** WHAT YOU WILL DO **
Your task is to transcribe, word for word, the line containing "Open editor more actions ellipsis menu" and all lines that follow it to the end of the entries. Leave out the pictures.

Data records
========================
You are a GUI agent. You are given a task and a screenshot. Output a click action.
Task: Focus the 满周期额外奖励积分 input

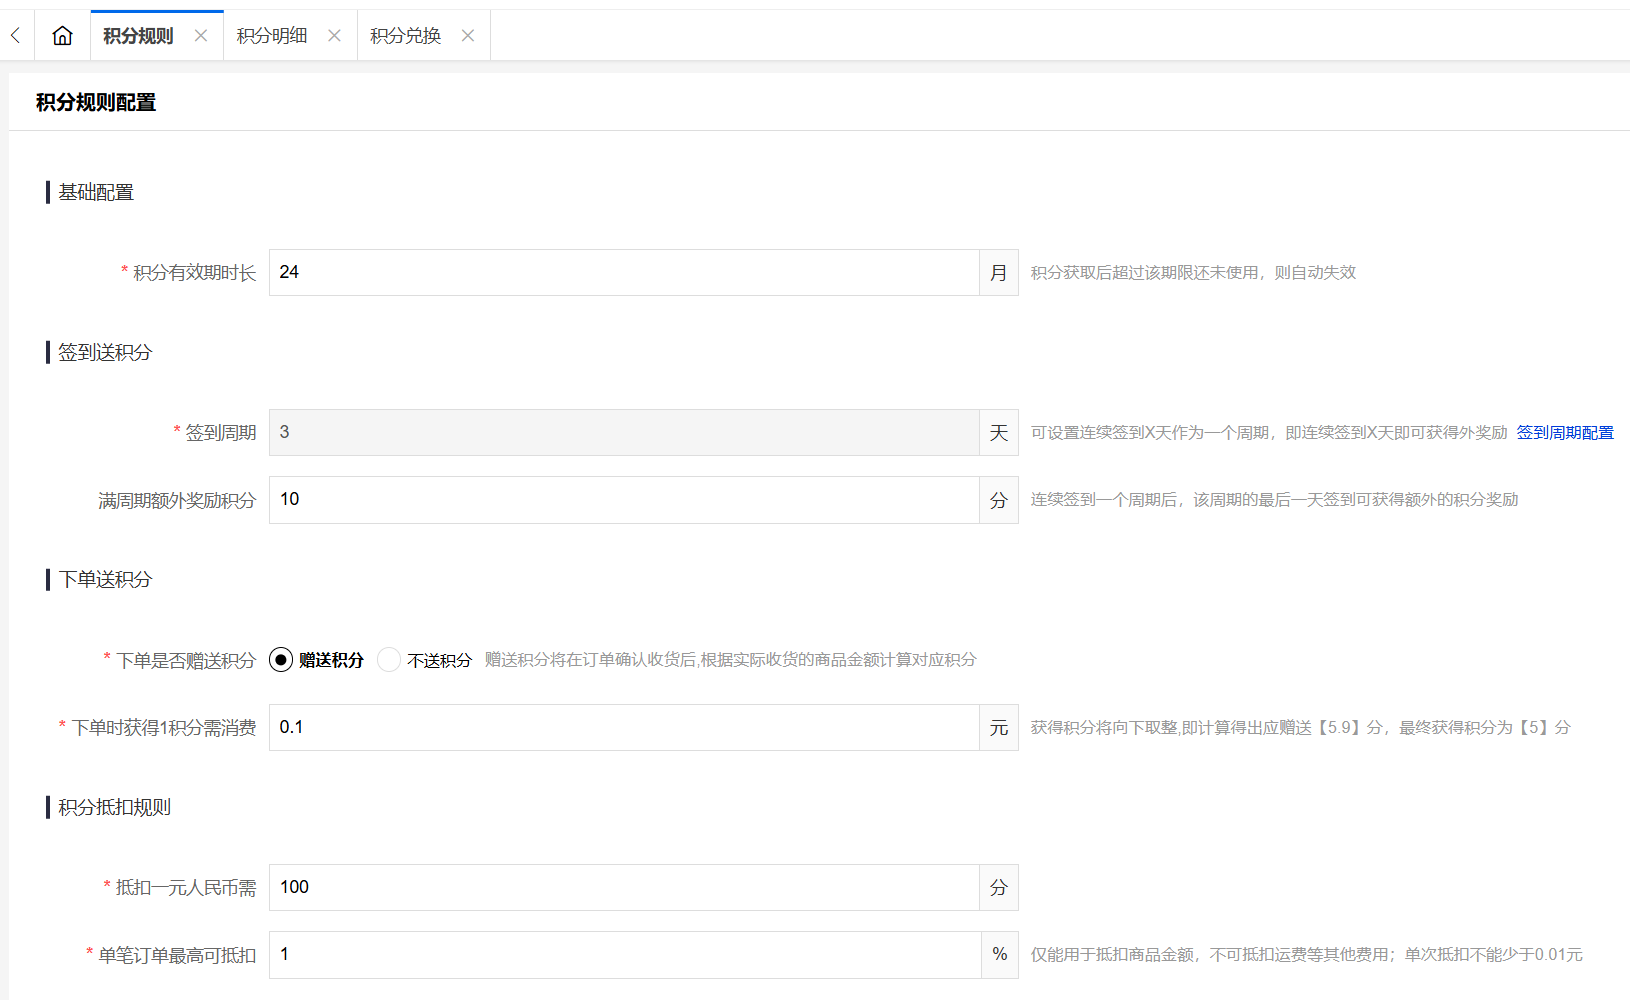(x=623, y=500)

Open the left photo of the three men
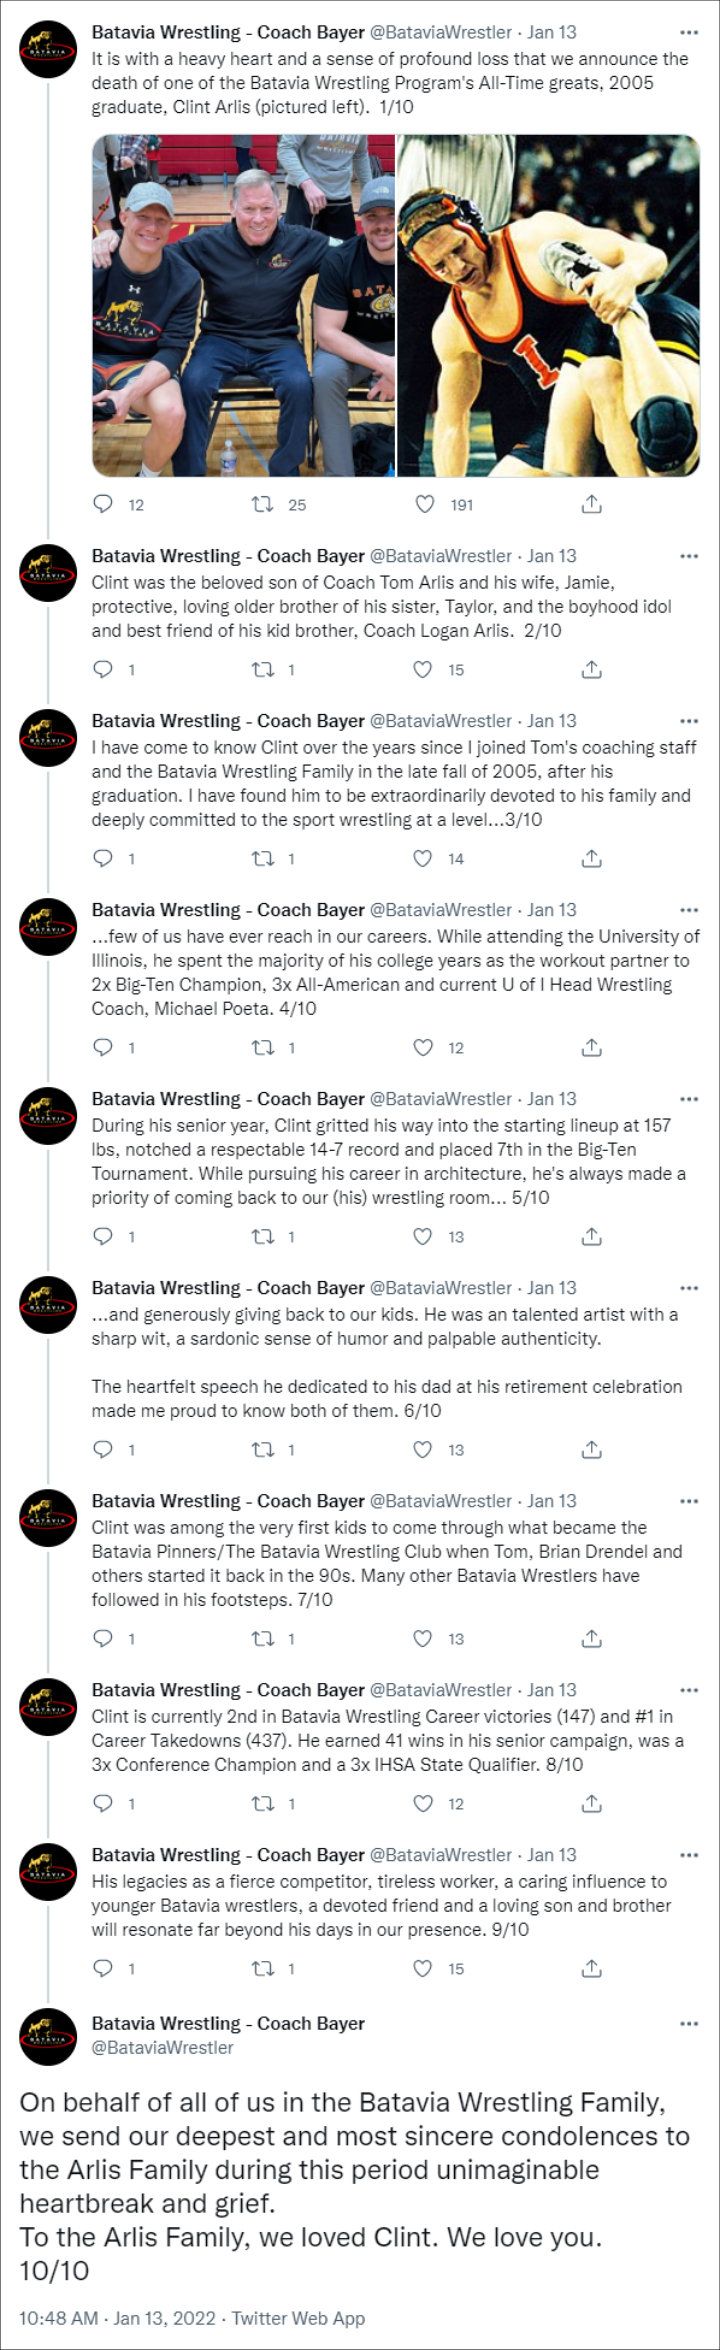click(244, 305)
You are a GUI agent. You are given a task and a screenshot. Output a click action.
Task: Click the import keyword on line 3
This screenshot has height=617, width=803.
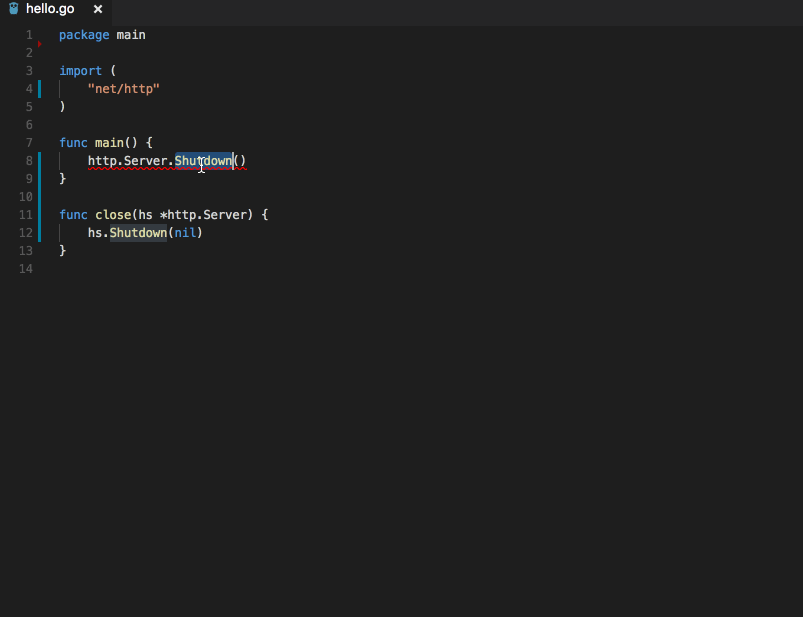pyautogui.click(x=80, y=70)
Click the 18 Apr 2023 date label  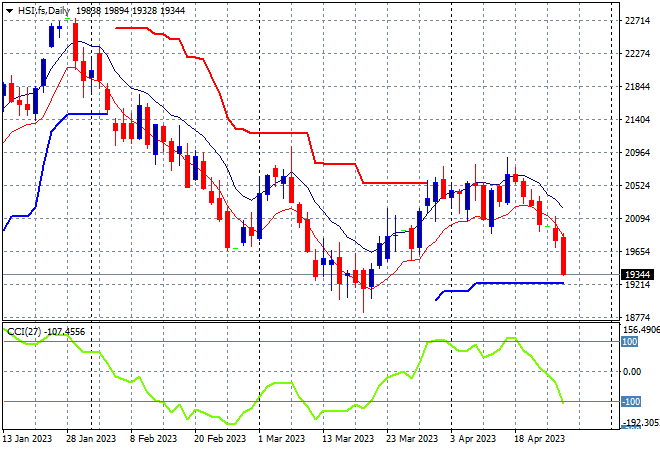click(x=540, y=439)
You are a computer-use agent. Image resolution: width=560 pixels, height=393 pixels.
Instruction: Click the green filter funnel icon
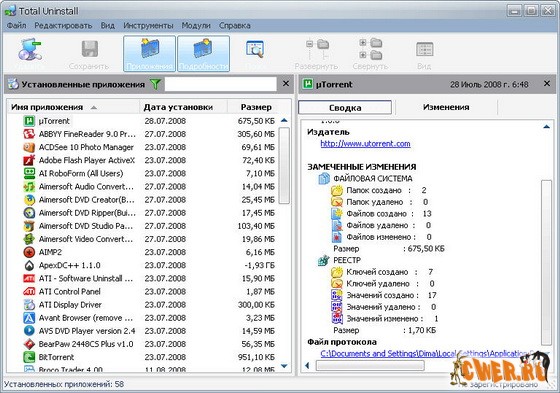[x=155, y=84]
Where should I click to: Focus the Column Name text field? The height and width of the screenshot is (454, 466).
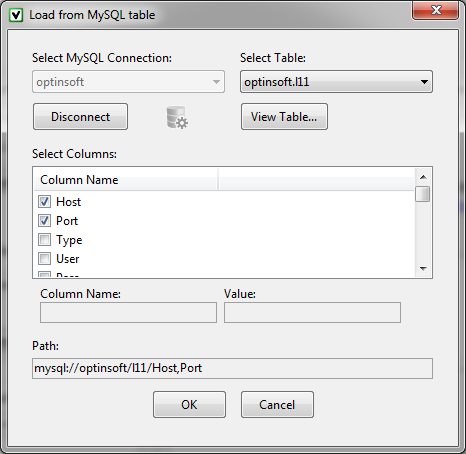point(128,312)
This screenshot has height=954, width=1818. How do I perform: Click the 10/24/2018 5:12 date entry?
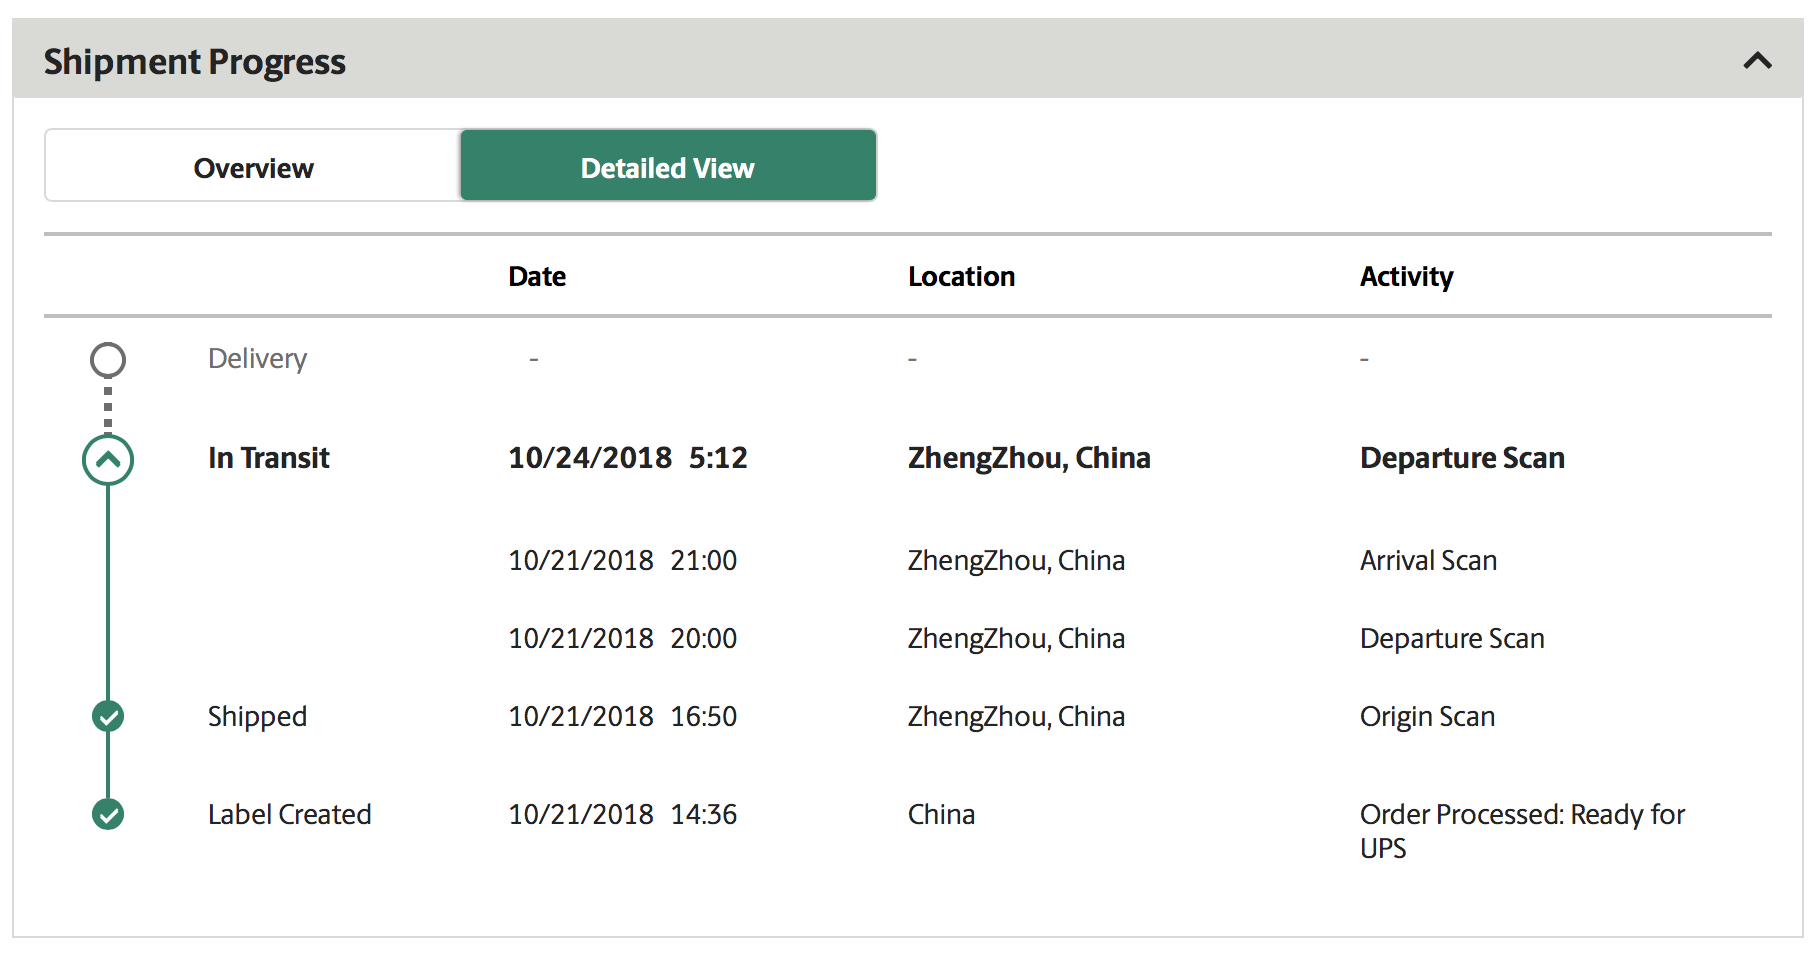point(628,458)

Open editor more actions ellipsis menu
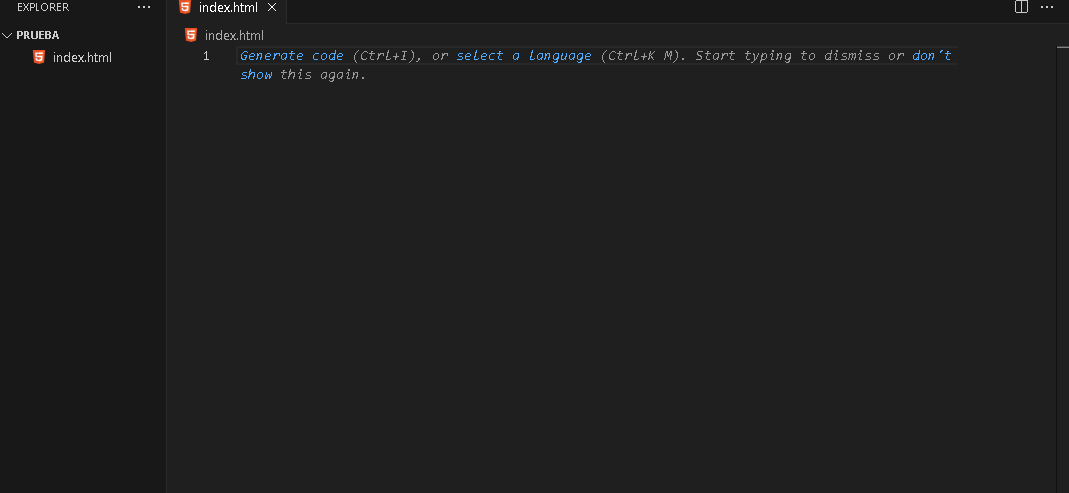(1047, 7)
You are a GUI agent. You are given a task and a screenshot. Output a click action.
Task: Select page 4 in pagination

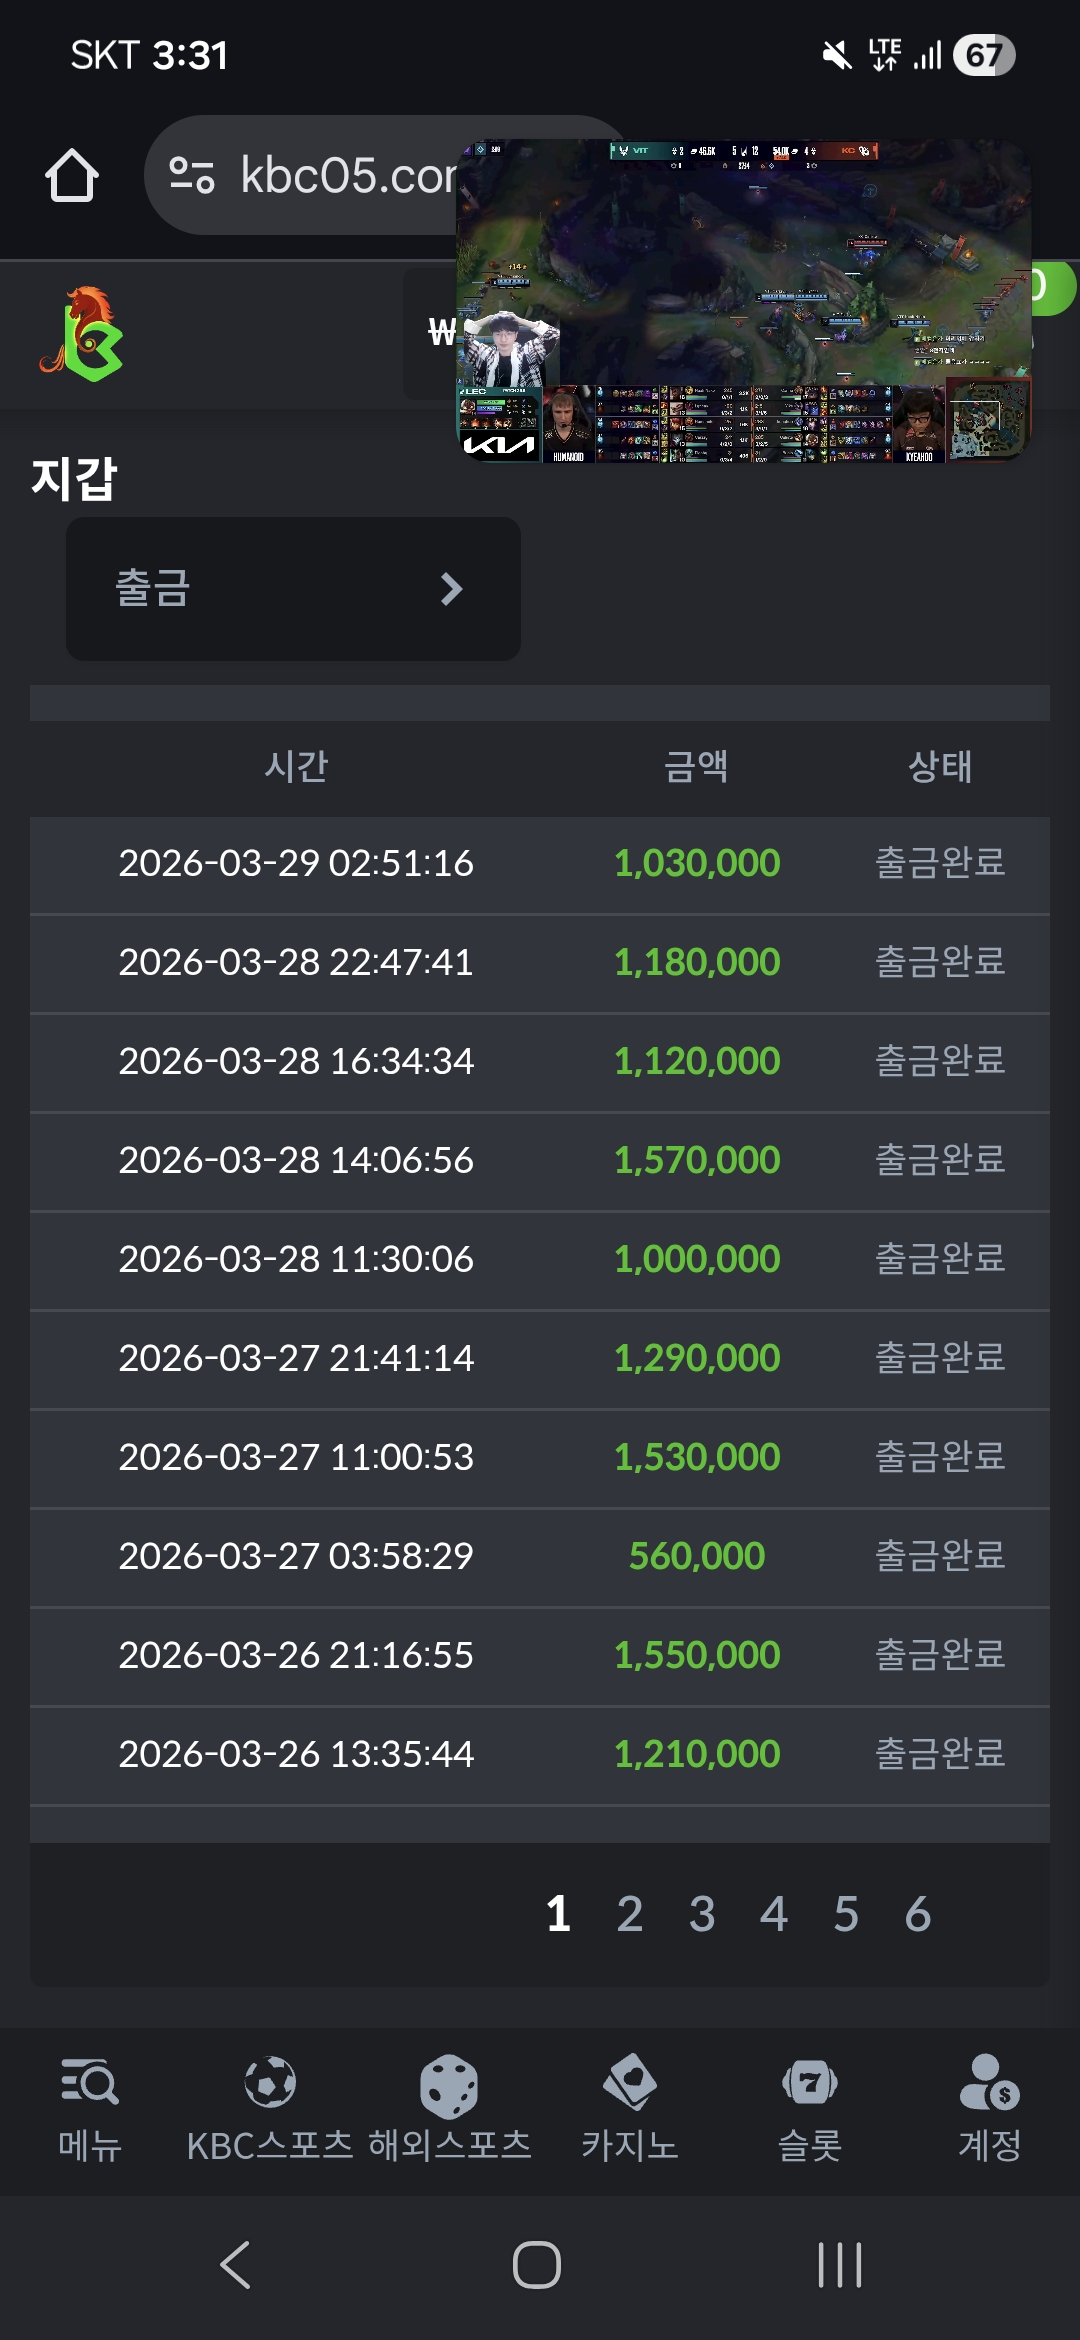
========================
** SOLUTION **
Open editor more actions ellipsis menu
(1047, 7)
You are a GUI agent. You are given a task and a screenshot. Output a click action.
Task: Select page 4 in pagination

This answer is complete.